Speaking to BBC Newsbeat, Mr O’Dwyer said: “I’ve done nothing wrong under UK law, and, it’s pretty ridiculous isn’t it?”.
He went on to say: “A 65-year-old man was extradited a few weeks ago, so if they can extradite someone that old they can extradite anyone really, couldn’t they?”
Students at the University of Sheffield have been active in their efforts to prevent Mr O’Dwyer from being sent to the US.
Joshua Kettlewell, a student in Sheffield, has recently set up an online petition to the deputy prime minister Nick Clegg.
However the ‘Take action to stop the extradition of Richard O’Dwyer’ petition has so far only received 51 signatures although figure is expected to rise as the petition makes its way around the Sheffield universities.
Mr O’Dwyer’s mother Julia, from Chesterfield, said “Yet another British citizen is being sold down the river by the British Government.
“Richard’s life – his studies, work opportunities, financial security – is being disrupted, for who knows how long, because the UK Government has not introduced the much-needed changes to the extradition law.
However, the Home Office has clarified that Mr O’Dwyer can appeal against the home secretary’s decision via the High Court and the European Court of Human Rights in Strasbourg.
Mrs O’Dwyer said: “We are now carefully considering all Richard’s legal options.”
The US-UK extradition treaty, once branded “lopsided” in favour of American citizens by Deputy Prime Minster Nick Clegg, was the subject of a recent review by retired judge Sir Scott Baker.
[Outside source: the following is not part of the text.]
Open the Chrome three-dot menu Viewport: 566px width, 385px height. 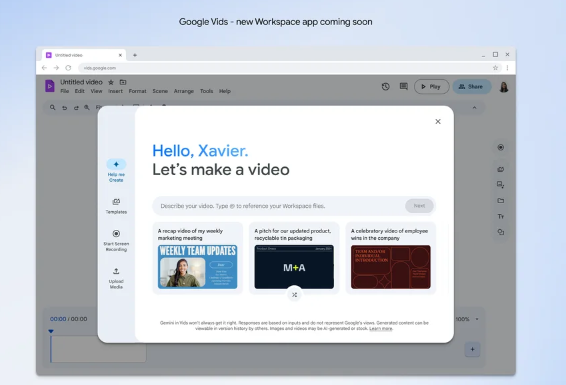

Baker found the treaty to be “balanced and fair,” and said it was not biased against Britons, according to the Yorkshire Post. Despite this, it is possible for the USA to extradite UK citizens who live and work in the UK if they commit a US crime in the UK, without it being reciprocal.
O’Dwyer has also received support by the digital media tycoon Alki David, and numerous other prominent figures.